High Quality, Higher Yield
As the potential impact of product quality on user experience and some cases even their wellbeing increases, so does the need to adhere to specs and deliver products with ‘zero defects’. As the pressure on faster NPI, cost and quality mount, they are coupled with high penalties for product failure. From a process perspective, ensuring carriers and measurement tools remain free from cross-contamination is extremely critical and challenging with complex flows and repetitive processing across chamber/tools and contamination zones.
High yield too becomes a challenge when faced with complex products and process/material flows. Semiconductor companies need their processes, people and equipment to contribute towards not just maintaining yield levels but increasing them, even when faced with complexities pertaining to product mix, process and quality. Their IT infrastructure and the speed with which it adapts to and enables changes and compliance plays a major role in boosting yield to the desired levels.
Workforce Woes
Countries like China, which dominate the semiconductor manufacturing arena, report a shortage of around 400,000 skilled workers.
Like China, the US semiconductor workforce is at risk, with nearly of the 40% personnel above the age of 50 years.
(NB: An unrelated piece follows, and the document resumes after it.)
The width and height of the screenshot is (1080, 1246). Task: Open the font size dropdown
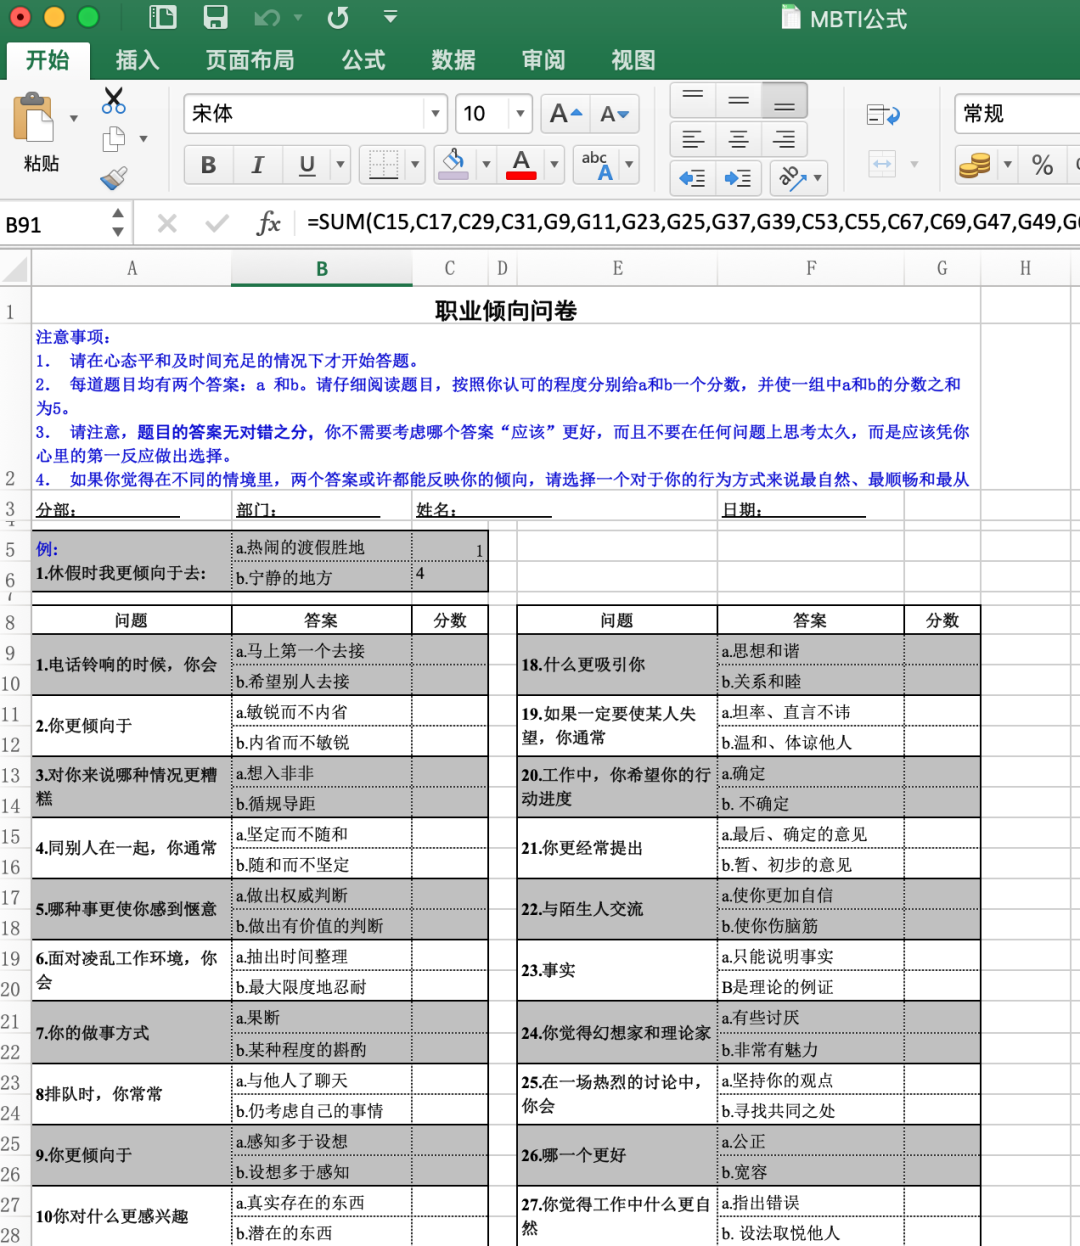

These personnel know the process intimately and their way around process and tooling related challenges. MES administrators too belong to this age category, and may soon retire, making the legacy MES maintenance and upkeep a major challenge, with a lack of similar expertise around to maintain/modify the current application.
Younger recruits want better tools, guidance and collaborative applications from an IT perspective. They expect to use technologies like AR/VR to perform better and learn faster.
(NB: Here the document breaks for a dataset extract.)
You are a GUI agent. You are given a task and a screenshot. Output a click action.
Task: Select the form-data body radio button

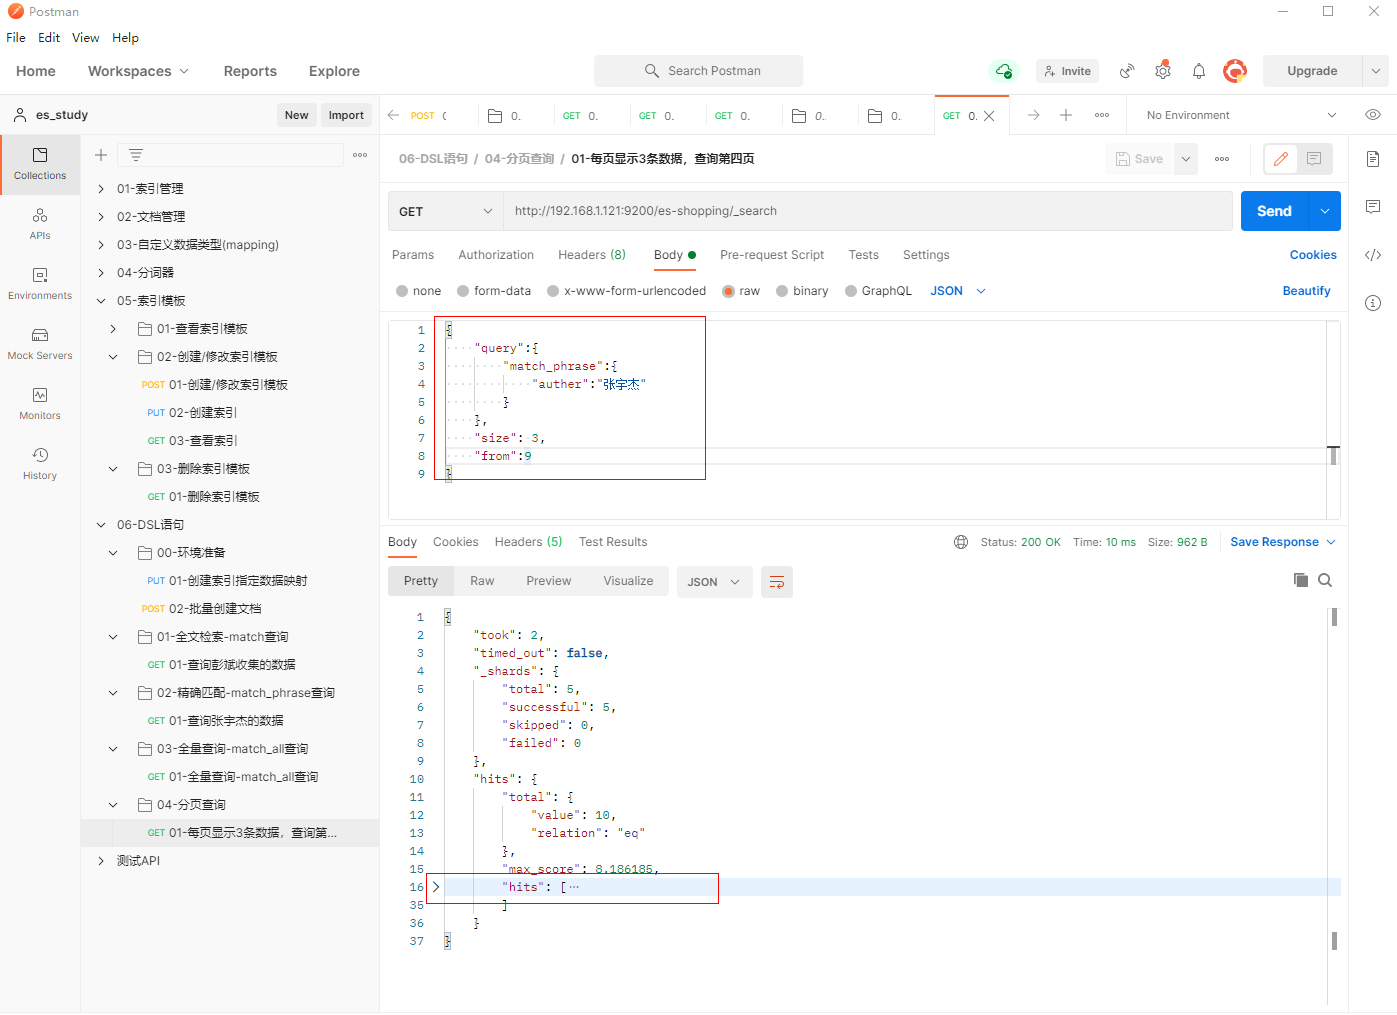[463, 291]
An MES, which orchestrates the overall semi process, becomes extremely important for companies facing knowledge erosion and coping with the challenges of preserving tribal knowledge while training new and comparatively lesser-skilled staff.
Better IT Now
Managing complex recipes with multiple tolling requirements and material flows to enable a larger product mix poses a massive challenge from a data perspective. Handling master data such that data analytics requirements are met and real-time decision support is achieved becomes challenging when large amounts of data being generated from process and IoT sensors either isn’t captured or worse yet, captured but can’t be contextualized due to the lack of integration between point solutions, thereby creating siloed data and delayed actions on the shop-floor.
Legacy MES needs to evolve from a traceability solution to a full-fledged orchestration, control and compliance platform, which enables real-time data capture, edge computing and unleashes the power of AI and advanced analytics within the process, while integrating across the enterprise and extended value chain to create better collaboration.
Companies at this point have two choices: either recruit an army of IT experts and data scientists to keep legacy applications alive and deal with the data requirements of process engineers and designers, or invest in the right IT infrastructure, starting preferably with a reimagined MES. A modern MES lays the foundation for Industry 4.0, a more efficient operation, better quality, higher yield, lower costs and above all delivers the agility and resilience most desired in today’s uncertain times.